Nel settore Ambiente il termine «sostenibile» sembra tenere buone posizioni con un trend in continua e regolare crescita (in mancanza di un’economia finanziarizzata sostenibile, sembra che notevoli speranze di qualcosa di sostenibile siano state affidate a questo settore). La sostenibilità interessa, poi, in modo crescente, ma con bassi valori, anche il settore dei consumi (con la crisi, i consumi soffrono e, forse, si può immaginare che la sostenibilità sia spontaneamente percepita come una scelta o una condizione di vita imposta e già acquisita). È certo, comunque, che attraverso il fenomeno moda, che ha promosso l’idea che possa esistere un mondo sostenibile, il liberismo ha fatto passare e ha imposto un’idea di crescita virtuosa del mercato globale dei consumi che, almeno inizialmente, non trovava molto gradimento nell’opinione pubblica.
In realtà, la «sostenibilità» (al di là del feeling, sul quale questo fortunato termine sembra poter contare) è destinata a rimanere un concetto vago e inadeguato se non sarà accompagnato da processi di revisione continua che ne definiscano le caratteristiche, in tempo reale, con il divenire della realtà.
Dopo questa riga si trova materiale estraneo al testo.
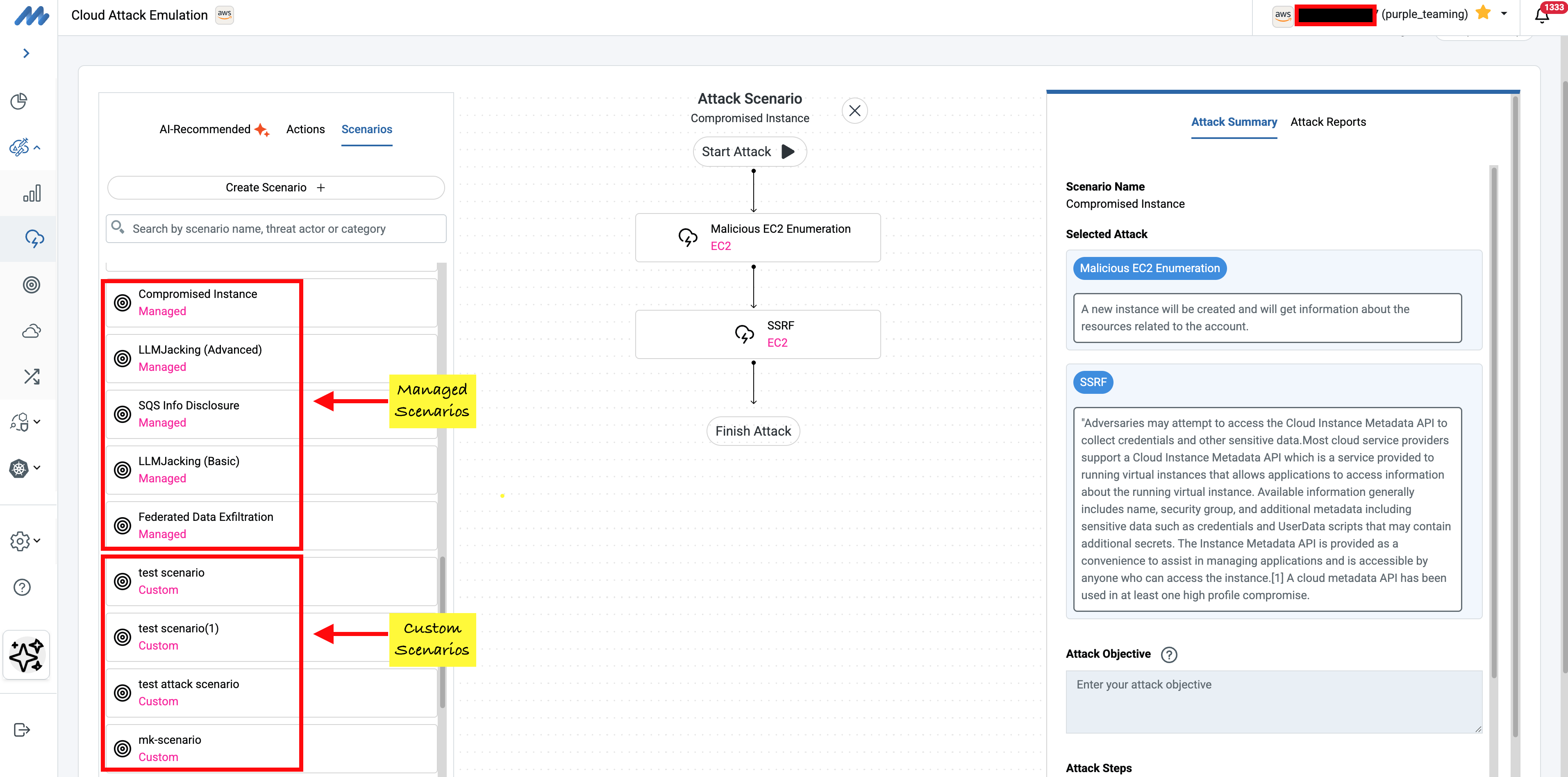Open the bar chart analytics sidebar icon
Screen dimensions: 1568x777
(32, 193)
Ma, anche una sua revisione continua, non garantisce il superamento delle sue inadeguatezze, se non dovesse svilupparsi contemporaneamente la consapevolezza che, nello stato attuale, questo concetto serve solo a segnare confini arbitrari di realtà, somministrate come sostenibili, ma che sono messe, invece, al servizio di particolari e forti interessi non condivisi e sono imposte, anche con violenza, da arroganti poteri.
Fuori da ogni idealismo e ideologia, è evidente che la sostenibilità non è una verità assoluta rivelata, ma un concetto culturalmente consolidato il cui merito, però, può trovare una propria coerente e affidabile articolazione e strutturazione di base, solo se si forma nell’ambito di un vissuto personale per potersi, poi, sviluppare ed essere condiviso nell’ambito dinamico e più ampio degli interessi collettivi.
Nell’ambito delle iniziative produttive e commerciali (che determinano grandi o piccole modifiche dei territori e delle strutture sociali), la sostenibilità è, però, nella disponibilità decisionale solo di pochi individui, addetti ai lavori, mentre i molti possono solo subire le conseguenze di uno scontro fra interessi che si trovano in contrasto fra loro: da quelli sui profitti da dividere fra le imprese impegnate a «fare le cose» (infrastrutture, servizi, manutenzioni, troppo spesso a spese di contribuenti, di fatto impotenti nell’intervenire direttamente sugli sprechi e abusi perpetrati a loro danno), a quelli dei fruitori attivi che ne vorranno trarre i maggiori vantaggi per i loro affari, a quelli delle popolazioni che sopporteranno anche solo i disagi (ma potranno sperare nel miglioramento almeno di qualche servizio), a quelli che potrebbero, invece, essere chiamati solo a pagare per opere che, in vario modo possono essere a danno delle loro comunità e del loro possibile operare per il bene comune (per il controllo dell’inquinamento ambientale, delle alterazioni igieniche, delle deturpazioni paesaggistiche e architettoniche, di quei cambiamenti rapidi che possono anche modificare, irreversibilmente e drammaticamente, particolari opportunità vitali, fino a sconvolgere i complessi equilibri uomo-territorio).